___ MATERIAL SUPPLIED ___

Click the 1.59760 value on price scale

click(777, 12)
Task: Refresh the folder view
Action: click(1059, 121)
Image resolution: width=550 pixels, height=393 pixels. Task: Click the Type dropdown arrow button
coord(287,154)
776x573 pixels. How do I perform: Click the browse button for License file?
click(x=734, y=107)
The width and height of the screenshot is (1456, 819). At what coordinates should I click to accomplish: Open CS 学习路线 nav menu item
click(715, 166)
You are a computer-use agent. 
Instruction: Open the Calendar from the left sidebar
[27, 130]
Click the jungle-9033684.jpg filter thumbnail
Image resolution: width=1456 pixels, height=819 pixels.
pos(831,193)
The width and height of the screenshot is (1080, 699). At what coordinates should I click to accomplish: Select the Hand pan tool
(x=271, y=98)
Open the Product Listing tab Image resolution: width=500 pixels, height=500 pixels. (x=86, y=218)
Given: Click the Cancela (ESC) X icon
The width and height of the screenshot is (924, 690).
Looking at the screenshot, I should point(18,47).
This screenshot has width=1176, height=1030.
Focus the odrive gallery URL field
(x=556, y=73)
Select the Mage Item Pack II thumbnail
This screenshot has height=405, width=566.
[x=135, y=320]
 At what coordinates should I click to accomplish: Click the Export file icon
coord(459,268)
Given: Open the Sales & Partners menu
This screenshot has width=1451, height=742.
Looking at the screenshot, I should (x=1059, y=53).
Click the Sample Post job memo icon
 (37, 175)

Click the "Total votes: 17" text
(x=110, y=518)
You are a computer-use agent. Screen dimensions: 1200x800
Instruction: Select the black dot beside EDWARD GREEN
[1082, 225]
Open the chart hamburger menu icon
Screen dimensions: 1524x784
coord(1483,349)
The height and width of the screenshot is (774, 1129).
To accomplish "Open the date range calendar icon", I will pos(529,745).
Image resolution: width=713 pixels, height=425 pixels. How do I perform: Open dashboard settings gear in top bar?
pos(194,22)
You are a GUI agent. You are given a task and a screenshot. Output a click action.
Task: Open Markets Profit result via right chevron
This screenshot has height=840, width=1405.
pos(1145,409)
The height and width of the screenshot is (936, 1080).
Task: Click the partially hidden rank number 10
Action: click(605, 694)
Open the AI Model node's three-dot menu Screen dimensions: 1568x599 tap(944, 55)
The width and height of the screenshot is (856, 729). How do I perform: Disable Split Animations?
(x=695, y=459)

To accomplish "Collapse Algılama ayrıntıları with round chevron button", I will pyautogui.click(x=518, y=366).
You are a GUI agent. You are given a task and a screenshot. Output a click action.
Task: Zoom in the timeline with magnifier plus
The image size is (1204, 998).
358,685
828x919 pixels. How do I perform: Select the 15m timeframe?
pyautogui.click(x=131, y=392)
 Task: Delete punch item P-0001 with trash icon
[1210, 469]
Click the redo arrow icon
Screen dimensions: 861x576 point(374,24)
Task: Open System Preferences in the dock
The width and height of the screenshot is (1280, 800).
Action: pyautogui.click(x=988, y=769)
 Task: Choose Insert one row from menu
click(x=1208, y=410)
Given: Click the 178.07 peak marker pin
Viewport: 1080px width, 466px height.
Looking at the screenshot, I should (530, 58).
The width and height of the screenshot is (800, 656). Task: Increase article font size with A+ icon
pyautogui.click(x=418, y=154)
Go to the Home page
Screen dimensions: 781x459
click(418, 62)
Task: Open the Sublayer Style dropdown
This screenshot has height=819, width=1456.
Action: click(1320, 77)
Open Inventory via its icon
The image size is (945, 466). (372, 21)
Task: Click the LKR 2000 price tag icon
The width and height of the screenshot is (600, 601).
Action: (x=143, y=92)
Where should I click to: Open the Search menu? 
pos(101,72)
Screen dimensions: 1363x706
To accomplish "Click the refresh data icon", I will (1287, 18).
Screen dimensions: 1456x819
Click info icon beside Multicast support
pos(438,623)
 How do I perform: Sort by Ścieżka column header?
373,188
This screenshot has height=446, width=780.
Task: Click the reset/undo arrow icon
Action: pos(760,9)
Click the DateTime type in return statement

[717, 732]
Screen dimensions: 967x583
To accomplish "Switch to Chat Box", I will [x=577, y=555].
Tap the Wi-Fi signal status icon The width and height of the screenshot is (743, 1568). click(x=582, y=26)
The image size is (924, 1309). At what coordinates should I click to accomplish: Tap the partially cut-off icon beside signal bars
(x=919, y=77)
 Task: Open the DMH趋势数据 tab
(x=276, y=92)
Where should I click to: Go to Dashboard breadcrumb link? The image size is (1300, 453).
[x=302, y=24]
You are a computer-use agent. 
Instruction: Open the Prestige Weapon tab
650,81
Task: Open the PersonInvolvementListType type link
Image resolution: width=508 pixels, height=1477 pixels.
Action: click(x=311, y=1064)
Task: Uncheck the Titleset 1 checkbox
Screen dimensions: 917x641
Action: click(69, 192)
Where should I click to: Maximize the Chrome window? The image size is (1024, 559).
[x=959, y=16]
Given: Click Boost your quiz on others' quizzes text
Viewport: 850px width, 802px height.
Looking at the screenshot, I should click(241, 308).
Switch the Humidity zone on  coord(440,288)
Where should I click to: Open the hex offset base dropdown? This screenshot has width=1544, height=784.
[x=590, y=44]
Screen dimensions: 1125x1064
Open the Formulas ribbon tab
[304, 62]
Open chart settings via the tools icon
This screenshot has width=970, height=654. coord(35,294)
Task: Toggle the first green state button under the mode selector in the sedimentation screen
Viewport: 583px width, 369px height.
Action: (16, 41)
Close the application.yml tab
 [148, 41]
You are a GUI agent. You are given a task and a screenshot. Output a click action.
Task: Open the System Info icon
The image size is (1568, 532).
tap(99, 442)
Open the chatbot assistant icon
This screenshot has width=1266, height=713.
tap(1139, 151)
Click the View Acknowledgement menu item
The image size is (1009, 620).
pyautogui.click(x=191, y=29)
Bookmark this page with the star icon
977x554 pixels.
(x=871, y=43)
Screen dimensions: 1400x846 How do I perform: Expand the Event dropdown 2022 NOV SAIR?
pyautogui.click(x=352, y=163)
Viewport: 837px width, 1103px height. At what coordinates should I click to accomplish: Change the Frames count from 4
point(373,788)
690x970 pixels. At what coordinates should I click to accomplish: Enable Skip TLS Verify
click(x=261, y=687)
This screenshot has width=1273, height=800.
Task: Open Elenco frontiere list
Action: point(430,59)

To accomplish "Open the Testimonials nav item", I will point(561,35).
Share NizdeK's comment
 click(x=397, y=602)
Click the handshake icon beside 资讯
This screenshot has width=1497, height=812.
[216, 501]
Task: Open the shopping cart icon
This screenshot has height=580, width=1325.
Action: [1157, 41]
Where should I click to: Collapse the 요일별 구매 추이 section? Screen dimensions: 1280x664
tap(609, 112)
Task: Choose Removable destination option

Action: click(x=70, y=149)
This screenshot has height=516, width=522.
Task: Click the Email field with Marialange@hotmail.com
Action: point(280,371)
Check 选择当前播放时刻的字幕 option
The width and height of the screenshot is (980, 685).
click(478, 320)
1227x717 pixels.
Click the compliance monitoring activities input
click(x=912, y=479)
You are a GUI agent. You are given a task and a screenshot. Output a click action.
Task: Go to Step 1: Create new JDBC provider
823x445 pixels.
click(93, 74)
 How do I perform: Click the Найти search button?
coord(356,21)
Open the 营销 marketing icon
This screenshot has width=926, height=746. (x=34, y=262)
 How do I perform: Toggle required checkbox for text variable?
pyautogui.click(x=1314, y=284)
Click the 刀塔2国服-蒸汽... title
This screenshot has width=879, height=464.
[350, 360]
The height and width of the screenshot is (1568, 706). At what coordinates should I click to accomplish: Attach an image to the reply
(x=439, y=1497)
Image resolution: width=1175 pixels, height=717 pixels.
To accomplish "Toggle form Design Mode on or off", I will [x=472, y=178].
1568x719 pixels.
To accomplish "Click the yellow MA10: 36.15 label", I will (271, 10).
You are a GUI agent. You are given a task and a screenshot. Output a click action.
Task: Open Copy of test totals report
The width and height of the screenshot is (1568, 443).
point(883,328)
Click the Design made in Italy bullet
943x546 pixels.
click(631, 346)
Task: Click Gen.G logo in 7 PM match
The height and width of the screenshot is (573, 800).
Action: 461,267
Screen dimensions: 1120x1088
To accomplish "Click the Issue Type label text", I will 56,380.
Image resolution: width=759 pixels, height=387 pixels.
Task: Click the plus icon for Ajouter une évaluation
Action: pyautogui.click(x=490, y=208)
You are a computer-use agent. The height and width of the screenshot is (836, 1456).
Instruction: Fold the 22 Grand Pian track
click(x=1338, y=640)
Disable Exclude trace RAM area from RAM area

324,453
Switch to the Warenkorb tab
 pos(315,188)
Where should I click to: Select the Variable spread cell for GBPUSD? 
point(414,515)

___

Reproduce the stretch of the listing from the line containing "Given: Click the Cancela (ESC) X icon" through the line containing "(x=110, y=518)", with "icon" replaced by "button" and everything else left unchanged.

COMPLETED EXERCISE ▸
Given: Click the Cancela (ESC) X button
The width and height of the screenshot is (924, 690).
Looking at the screenshot, I should point(18,47).
This screenshot has width=1176, height=1030.
Focus the odrive gallery URL field
(x=556, y=73)
Select the Mage Item Pack II thumbnail
This screenshot has height=405, width=566.
[x=135, y=320]
 At what coordinates should I click to accomplish: Click the Export file button
coord(459,268)
Given: Open the Sales & Partners menu
This screenshot has width=1451, height=742.
Looking at the screenshot, I should (x=1059, y=53).
Click the Sample Post job memo button
 (37, 175)

Click the "Total votes: 17" text
(x=110, y=518)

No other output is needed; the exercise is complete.